The book is at its weakest when it’s just being a book, doing the things that books are supposed to do, such as overwhelming the reader with a level of detail that demonstrates intense research skills but not necessarily turning up nuggets that really edify the reader. Is my understanding of golf, or Jack Nicklaus, or anything, really, increased because I now know that Barbara Nicklaus prepared omelets every morning during the ’75 Masters? Probably not. It’s a small quibble. The book is fun to read, and the tension certainly mounts as the great golfing triumvirate of Nicklaus, Miller, and Weiskopf move toward, and past, their three-way tie at the end of 72 holes of golf.
Also noteworthy is Capps’s treatment of Lee Elder’s experiences at the Masters. The first African-American to win admission to the coveted tournament, Elder, a long-time staple on the PGA tour, failed to make the cut and therefore completed his first Masters on a Friday afternoon.
Interestingly, Elder blames his caddie for poor club selection, which may well have been true, but it might have been a little nobler for him to have said that the buck stopped with him. Nonetheless, the image of Elder leaving Augusta National to a sustained round of applause from every black member of the staff, from the kitchens to the grounds crew, is a compelling moment in golf history that Capps should win praise for having included.
Are there better books on golf in general or the Masters in particular? Yes. Curt Sampson wrote a fantastic book about the Masters, as did Mark Frost, who also wrote several highly compelling books about golf’s early days. And David Owen, author of My Usual Game, is a ton of fun. What’s so special about The Magnificent Masters is the way in which Capps captures the way these top golfers actually approach the game of golf. You’ve got to be a pro’s pro to get that, and he is, and he does.
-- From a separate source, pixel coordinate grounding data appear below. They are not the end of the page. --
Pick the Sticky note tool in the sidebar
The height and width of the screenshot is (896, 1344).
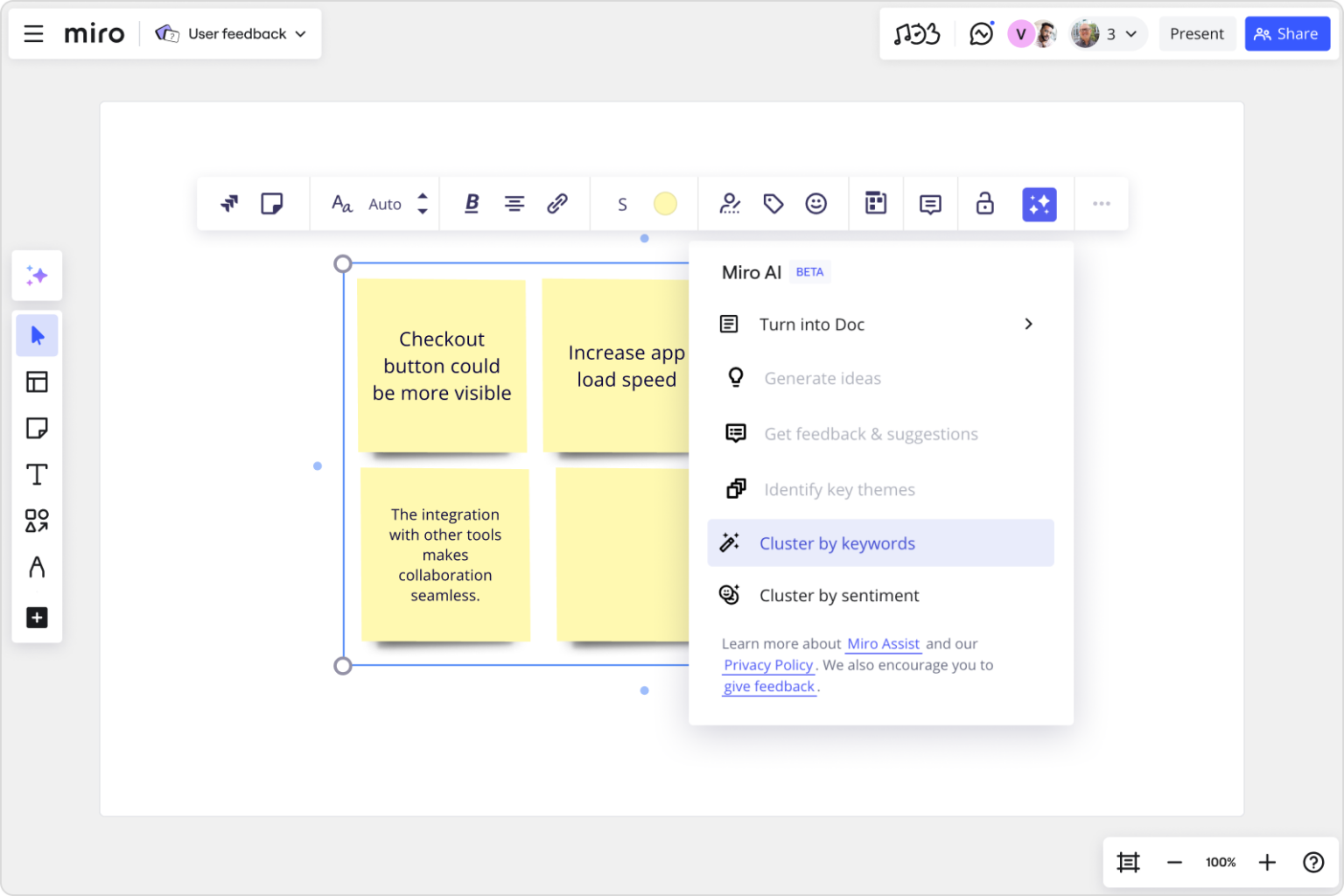click(x=37, y=428)
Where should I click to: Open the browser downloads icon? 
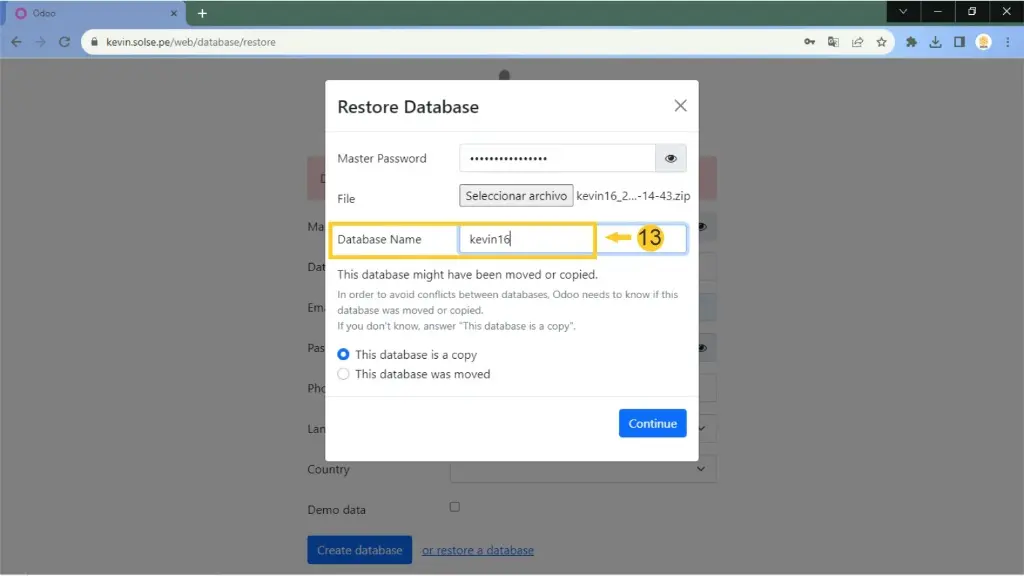(x=935, y=42)
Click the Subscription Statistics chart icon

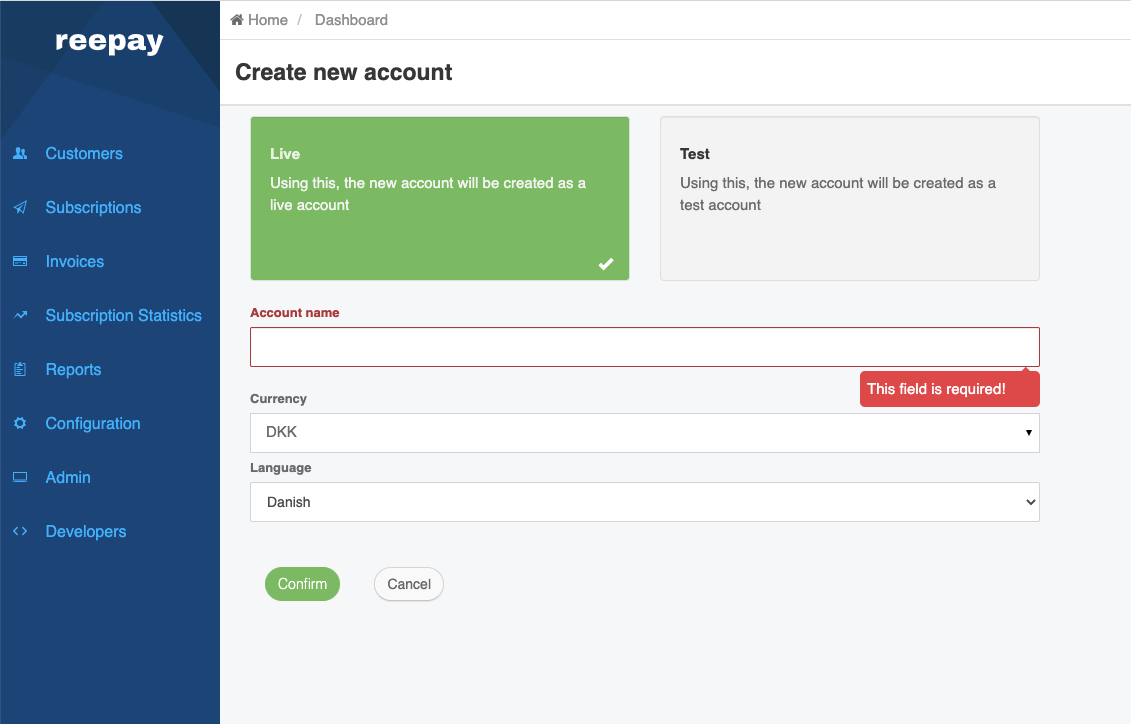tap(20, 315)
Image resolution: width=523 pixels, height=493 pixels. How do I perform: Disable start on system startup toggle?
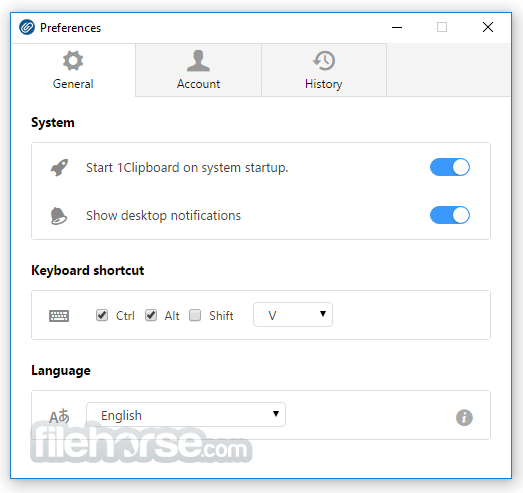[x=450, y=167]
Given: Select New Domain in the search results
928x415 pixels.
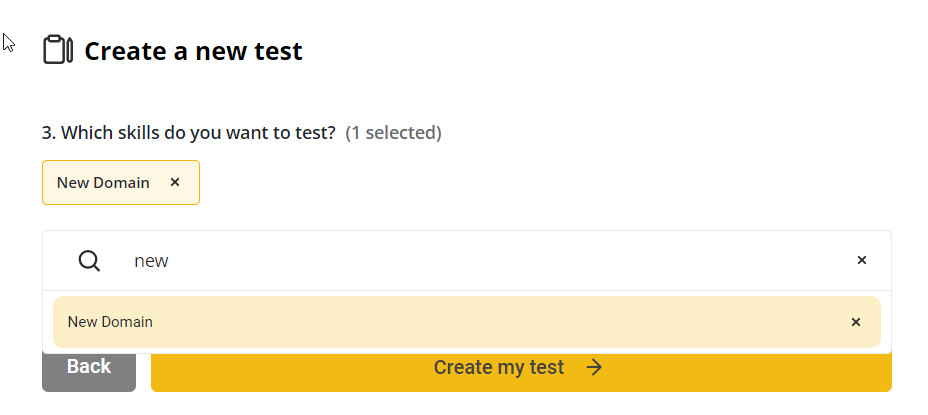Looking at the screenshot, I should (x=110, y=322).
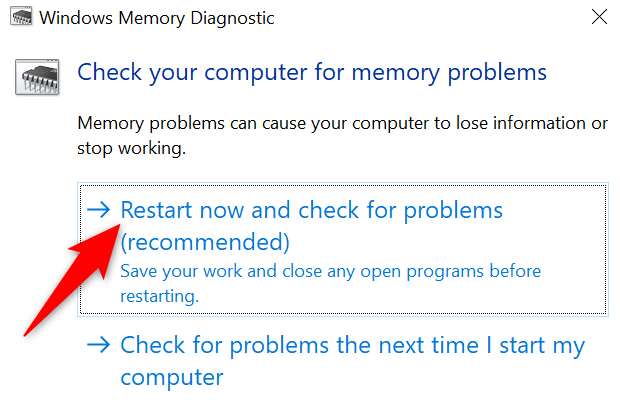Click the "Windows Memory Diagnostic" title text
620x402 pixels.
(143, 19)
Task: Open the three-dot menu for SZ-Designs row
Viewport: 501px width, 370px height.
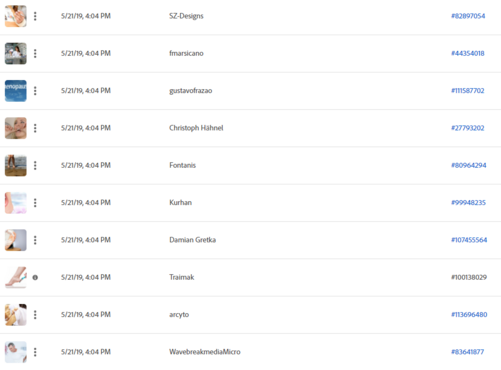Action: 35,16
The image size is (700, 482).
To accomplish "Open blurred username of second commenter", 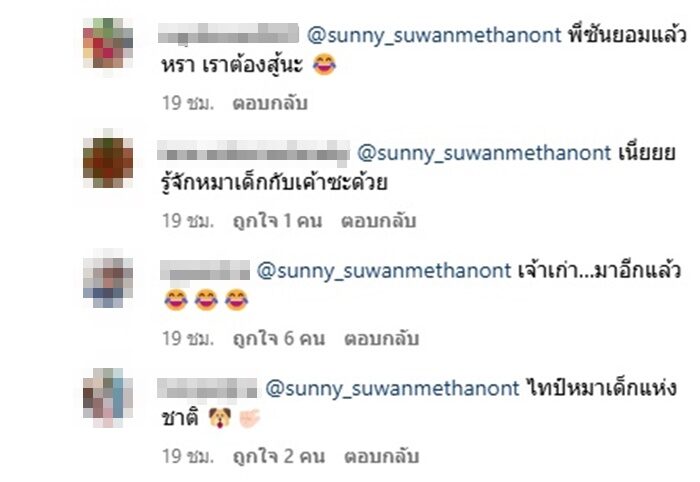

Perhaps the book’s core flaw is that there was a three-way race but only one of the contestants, Nicklaus, was truly a compelling figure. In tennis at the same time, you had Connors, Borg, and McEnroe—three towering personalities. In any era of golf, by contrast, if you’ve got even one person who’s compelling you’re way ahead of the game. This, unfortunately, wasn’t the case in 1975.